If you consistently see latencies significantly above the ranges in the table above:

  • High connection latency: Use connection pooling to reuse established WebSocket connections across requests, avoiding repeated connection setup costs.
  • High network transit time: Consider co-locating your application by deploying Deepgram’s software via self-hosted deployment or AWS Sagemaker to minimize network distance.
  • High total transcript latency with low network latency: Review your buffer sizes and client-side processing overhead.

Tools for Measuring Latency

Deepgram provides tools in the support-toolkit repository to help diagnose latency issues:

ToolPurpose
network_latencyMeasure WebSocket connection latency broken down by DNS, TCP, TLS, and WebSocket upgrade phases
stt_stream_fileReal-time audio transcription with an optional terminal UI, supporting microphone and file input with VAD-based latency metrics

Clone the repository and follow the setup instructions in the relevant README to get started.

Summary

Measuring STT latency helps you understand and optimize your application’s real-time performance.
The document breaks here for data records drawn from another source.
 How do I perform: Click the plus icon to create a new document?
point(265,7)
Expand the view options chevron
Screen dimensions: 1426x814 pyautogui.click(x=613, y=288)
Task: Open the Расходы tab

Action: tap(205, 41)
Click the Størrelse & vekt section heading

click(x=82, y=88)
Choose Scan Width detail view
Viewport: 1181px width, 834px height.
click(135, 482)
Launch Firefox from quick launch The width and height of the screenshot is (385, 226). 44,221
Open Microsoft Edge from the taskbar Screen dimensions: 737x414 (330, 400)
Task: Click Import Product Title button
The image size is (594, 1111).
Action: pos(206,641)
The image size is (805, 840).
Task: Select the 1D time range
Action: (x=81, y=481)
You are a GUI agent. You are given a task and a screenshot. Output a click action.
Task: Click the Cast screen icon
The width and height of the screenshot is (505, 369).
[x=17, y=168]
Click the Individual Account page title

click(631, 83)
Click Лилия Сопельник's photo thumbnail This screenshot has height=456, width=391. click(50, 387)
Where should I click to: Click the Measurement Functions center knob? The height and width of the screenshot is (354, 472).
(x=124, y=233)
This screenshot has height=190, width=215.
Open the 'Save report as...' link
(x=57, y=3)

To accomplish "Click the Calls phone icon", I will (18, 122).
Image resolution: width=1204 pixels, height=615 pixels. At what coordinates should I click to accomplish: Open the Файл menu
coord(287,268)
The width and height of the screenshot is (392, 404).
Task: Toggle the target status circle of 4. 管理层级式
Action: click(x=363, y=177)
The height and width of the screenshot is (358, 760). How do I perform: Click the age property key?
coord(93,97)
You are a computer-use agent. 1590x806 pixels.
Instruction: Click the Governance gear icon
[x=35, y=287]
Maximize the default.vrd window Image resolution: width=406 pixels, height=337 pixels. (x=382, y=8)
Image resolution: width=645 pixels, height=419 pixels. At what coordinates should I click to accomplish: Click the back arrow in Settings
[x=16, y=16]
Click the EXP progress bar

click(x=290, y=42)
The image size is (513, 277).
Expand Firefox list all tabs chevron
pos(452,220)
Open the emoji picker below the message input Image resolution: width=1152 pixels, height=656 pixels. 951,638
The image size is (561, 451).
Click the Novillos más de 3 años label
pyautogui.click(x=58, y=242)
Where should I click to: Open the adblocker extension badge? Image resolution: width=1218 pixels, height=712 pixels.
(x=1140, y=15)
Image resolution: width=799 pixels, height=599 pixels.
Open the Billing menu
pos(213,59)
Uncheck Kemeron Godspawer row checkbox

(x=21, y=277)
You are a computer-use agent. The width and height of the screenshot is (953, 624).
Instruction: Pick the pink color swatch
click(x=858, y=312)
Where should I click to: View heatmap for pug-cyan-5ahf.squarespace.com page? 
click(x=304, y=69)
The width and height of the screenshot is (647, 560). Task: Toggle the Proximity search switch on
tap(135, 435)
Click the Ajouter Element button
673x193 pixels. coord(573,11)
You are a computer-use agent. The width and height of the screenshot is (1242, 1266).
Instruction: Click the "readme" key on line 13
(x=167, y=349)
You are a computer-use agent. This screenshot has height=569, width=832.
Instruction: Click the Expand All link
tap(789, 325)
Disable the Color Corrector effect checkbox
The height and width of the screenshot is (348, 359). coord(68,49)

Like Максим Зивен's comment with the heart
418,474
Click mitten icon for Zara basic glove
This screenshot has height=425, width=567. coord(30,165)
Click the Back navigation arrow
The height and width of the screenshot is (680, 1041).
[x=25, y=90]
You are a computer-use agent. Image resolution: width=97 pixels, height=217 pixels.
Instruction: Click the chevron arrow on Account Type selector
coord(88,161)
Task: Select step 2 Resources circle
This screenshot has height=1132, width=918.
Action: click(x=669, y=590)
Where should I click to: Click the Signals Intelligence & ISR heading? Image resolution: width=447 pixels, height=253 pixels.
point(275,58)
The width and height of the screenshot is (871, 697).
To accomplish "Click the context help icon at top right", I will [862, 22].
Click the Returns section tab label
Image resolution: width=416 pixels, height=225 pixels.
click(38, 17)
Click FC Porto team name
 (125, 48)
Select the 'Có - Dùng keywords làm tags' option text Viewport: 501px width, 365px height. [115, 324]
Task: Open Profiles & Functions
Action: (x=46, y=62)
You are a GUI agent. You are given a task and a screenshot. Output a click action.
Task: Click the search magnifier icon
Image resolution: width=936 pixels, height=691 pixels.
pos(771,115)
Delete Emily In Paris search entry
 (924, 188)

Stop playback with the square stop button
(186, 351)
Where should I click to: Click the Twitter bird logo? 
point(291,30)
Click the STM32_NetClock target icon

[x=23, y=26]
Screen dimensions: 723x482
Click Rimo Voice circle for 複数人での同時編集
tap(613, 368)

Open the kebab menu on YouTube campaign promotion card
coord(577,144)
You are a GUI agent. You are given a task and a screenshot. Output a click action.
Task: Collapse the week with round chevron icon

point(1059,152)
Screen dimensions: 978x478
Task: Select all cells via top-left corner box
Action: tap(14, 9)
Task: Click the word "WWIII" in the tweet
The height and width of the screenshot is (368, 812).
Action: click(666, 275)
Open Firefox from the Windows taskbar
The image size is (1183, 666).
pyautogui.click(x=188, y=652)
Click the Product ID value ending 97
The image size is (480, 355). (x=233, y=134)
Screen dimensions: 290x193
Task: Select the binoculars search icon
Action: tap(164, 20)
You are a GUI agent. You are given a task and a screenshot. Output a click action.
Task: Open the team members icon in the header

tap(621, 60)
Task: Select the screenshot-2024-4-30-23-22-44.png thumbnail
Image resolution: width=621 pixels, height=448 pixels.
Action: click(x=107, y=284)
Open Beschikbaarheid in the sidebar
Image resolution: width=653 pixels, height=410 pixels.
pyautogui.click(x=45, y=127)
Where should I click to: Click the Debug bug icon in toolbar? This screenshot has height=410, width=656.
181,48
Key takeaways:

  • Total transcript latency = network transit time + transcription latency + client processing.
  • Transcript latency and EOT latency are different metrics for different use cases — measure them independently.
  • Expect sub-300 ms transcription latency with Nova-3 and Flux under typical conditions.
  • Use Deepgram’s support-toolkit to measure latency and diagnose issues.
  • For voice agents, use Flux’s integrated turn detection to minimize end-to-end response time.
  • If latency is high, consider connection pooling or co-locating with a self-hosted deployment or AWS Sagemaker.